Eğitim hayâtımızda millî ve İslâmî kök değerlerimize uygun bir gelişme için kânun, yönetmelik ve müfredattan önce öğretmen kadrosunun millîleşmesi gerektiğine dâir çok yazı yazdım. Bunlardan birkaçının başlığı bile sancımızı ortaya koymaya yeter: Millî eğitimde yeni müfredât ve zorluklar, Millî Eğitimde yeni müfredâtın başarı şartı, İyi müfredat iyi öğretmenle muvaffak olur, Müfredâttan önce öğretmen, İyi öğretmeni nasıl seçelim, Eğitimde İstiklâl Marşı kriterleri, İstiklâl Marşı'mızdaki öğretmen profili (4 bölümlük seri yazı), İyi Müfredâtla Kötü Netîce Alma Dersleri, Öğretmen değişmeden eğitim de değişmez.
Merhum S. Ahmet Arvasî Hocamız da idealist bir muallimdi. O da bir yazısında "düzen" (kanun, yönetmelik, müfredat) değil "kadro" (öğretmen) mühim diyor.
"DÜZEN" DEĞİL "KADRO..."
Öğretmenlik, çok zor ve çileli bir meslektir. Büyük bir ideali olmayanlar, çok defa bu mesleği yürütemezler, yürütmeye devam etseler bile başarılı olamazlar. Hele, bizim gibi, kalkınmakta olan, çok problemli, çeşitli açılardan bir geçiş dönemi yaşayan, kaygan, kaypak ve çatışmalı bir ülkede...
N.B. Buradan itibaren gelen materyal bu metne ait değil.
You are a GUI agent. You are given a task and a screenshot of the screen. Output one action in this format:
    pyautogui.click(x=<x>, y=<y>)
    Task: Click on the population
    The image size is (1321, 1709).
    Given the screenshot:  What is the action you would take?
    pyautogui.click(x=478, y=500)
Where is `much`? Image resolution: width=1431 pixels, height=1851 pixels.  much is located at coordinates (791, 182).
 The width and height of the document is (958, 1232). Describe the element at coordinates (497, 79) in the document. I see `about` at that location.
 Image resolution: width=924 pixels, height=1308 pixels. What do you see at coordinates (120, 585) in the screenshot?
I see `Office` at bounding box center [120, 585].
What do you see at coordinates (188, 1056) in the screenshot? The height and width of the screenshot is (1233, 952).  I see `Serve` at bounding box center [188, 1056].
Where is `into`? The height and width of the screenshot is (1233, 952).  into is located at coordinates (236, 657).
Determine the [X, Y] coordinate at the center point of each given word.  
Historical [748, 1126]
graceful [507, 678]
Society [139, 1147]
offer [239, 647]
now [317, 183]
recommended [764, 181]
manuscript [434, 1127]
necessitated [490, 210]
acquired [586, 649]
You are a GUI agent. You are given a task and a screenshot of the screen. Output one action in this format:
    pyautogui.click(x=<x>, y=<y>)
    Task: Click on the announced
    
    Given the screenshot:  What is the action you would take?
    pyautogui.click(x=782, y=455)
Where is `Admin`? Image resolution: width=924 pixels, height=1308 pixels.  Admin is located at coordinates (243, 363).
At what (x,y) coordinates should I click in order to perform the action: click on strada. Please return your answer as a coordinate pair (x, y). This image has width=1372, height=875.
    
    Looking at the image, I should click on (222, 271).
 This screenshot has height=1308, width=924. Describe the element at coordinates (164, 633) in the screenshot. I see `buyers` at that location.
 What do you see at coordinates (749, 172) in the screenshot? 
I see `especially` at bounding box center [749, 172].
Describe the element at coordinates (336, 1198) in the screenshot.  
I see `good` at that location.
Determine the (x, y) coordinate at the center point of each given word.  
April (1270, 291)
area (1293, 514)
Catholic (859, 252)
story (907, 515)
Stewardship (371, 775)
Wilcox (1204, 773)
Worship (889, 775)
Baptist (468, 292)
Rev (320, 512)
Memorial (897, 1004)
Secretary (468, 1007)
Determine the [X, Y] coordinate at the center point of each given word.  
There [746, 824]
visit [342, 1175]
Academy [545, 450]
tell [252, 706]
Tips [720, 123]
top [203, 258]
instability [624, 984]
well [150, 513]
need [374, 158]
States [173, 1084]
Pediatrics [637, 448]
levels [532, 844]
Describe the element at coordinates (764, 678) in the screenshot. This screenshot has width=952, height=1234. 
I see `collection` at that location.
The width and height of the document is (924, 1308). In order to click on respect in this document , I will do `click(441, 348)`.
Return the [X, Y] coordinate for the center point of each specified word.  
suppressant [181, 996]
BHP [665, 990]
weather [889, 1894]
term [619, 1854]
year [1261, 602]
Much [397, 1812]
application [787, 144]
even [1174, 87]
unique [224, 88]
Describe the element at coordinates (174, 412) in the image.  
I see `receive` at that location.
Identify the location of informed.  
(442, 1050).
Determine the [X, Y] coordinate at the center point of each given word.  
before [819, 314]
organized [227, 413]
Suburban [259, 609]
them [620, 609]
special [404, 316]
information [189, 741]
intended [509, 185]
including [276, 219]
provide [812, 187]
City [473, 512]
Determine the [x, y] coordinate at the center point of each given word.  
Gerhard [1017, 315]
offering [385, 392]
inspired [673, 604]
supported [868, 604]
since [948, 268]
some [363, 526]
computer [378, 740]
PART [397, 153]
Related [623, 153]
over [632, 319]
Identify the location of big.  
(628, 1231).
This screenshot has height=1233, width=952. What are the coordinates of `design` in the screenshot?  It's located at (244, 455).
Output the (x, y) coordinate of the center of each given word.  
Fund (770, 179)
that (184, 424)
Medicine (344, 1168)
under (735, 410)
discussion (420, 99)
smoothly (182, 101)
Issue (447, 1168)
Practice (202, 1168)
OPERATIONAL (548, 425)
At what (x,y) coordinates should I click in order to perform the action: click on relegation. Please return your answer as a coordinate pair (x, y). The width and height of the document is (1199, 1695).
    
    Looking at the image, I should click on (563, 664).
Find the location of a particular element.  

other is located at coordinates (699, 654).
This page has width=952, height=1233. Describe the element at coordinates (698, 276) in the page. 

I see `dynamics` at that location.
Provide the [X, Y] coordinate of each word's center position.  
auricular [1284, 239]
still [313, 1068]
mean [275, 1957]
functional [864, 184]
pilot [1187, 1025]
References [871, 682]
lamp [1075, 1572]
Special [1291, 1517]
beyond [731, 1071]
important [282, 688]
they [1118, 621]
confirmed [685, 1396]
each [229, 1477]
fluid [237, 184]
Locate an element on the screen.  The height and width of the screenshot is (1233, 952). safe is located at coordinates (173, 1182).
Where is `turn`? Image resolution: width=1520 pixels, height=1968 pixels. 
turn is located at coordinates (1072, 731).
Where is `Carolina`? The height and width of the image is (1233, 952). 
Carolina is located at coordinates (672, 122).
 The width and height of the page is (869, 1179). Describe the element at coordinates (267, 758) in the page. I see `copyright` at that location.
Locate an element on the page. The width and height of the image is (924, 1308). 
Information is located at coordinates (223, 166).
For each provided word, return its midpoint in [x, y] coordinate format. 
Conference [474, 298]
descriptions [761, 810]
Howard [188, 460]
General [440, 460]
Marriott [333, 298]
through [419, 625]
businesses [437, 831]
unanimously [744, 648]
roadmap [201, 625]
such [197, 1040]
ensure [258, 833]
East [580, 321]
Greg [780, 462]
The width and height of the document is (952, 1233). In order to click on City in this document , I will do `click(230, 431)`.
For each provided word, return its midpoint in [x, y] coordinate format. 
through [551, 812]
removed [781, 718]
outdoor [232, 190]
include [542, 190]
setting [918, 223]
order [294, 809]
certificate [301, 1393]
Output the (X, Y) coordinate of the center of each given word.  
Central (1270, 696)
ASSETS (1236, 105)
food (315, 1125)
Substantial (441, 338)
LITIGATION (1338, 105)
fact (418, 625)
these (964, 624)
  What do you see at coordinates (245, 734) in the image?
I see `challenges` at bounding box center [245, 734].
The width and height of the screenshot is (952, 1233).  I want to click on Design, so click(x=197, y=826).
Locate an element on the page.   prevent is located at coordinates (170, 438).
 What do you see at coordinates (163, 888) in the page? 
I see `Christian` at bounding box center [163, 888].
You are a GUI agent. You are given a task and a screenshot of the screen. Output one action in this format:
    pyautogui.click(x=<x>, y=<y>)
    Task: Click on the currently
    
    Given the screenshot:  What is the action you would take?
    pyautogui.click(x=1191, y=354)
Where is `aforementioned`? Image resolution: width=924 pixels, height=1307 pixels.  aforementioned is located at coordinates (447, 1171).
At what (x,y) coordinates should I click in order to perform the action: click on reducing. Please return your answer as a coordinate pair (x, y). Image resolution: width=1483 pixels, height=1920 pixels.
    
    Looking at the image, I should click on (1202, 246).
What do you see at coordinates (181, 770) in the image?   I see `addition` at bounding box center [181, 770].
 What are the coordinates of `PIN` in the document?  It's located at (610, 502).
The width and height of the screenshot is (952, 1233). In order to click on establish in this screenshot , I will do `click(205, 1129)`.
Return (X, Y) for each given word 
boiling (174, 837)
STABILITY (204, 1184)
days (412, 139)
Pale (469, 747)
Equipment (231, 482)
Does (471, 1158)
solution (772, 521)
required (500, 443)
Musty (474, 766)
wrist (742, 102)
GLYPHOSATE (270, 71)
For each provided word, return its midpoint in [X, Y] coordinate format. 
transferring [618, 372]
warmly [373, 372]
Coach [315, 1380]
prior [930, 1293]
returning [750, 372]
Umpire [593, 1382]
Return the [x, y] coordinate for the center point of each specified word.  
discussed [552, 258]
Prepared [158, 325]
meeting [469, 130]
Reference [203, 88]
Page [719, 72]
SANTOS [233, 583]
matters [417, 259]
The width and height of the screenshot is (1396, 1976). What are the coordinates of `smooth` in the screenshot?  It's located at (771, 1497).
Düşünün, ben, 12 Eylül 1980 harekâtına vesile olan o netameli dönemde (1955-1979 yılları arasında) öğretmen yetiştiren yüksekokullarda "Eğitim Sosyolojisi" ve "İktisadî Sosyoloji" okutuyordum.
Sınıfları dolduran öğrencilerim, ideolojik kamplara ayrılmışlardı. Okuttuğum dersler, fizik, kimya ve matematik gibi değildi; ister istemez sosyal ve ekonomik konulara ağırlık vermek zorundaydım. Bu sebepten derslerim pek hararetli geçiyordu. Siz istediğiniz kadar "ilim" deyin, konuşmalar ve münakaşalar, belli bir süre sonra "ideolojik nitelik" kazanıyordu. Ve siz yıpranıyordunuz.
Çok dikkatli olmanız gerekiyordu. Küçük bir dikkatsizlik, sizi, yandaş, düşman veya düzenin çanak yalayıcısı yapabilirdi. Velhasıl zor günlerdi o günler...
Bir gün, genç ve ateşli bir öğrencim, beni, "Düzenin adamı" olarak tarif etmeye kalkışmıştı da ona şunları söylemiştim:
"Beni dosdoğru tanımanızı isterim. Ben, İslâm iman ve ahlâkına bağlı bir Türk Milliyetçisiyim. Demokrasiye ve çok sesliliğe inanırım. Bunun yanında mücadelemi, Anayasa ve yasalar içinde sürdürmeyi prensip edinmiş bulunuyorum. Anayasa'ya uyarak Anayasa'yı, yasaya dayanarak yasaları değiştirmek mümkündür. Bunun da yolu demokrasiden geçer; ben ihtilâlci değilim.
Ben de içinde yaşadığımız düzeni beğenmeyebilir ve kritik edebilirim. Nitekim yeri gelince, usûlüne uygun olarak bu görevimi de yapıyorum. Ama bana 'suç işletmek mümkün değildir. Sosyal ve hukukî normları ihlâl ederek selâmete çıkılmaz. Bu, anarşi doğurur.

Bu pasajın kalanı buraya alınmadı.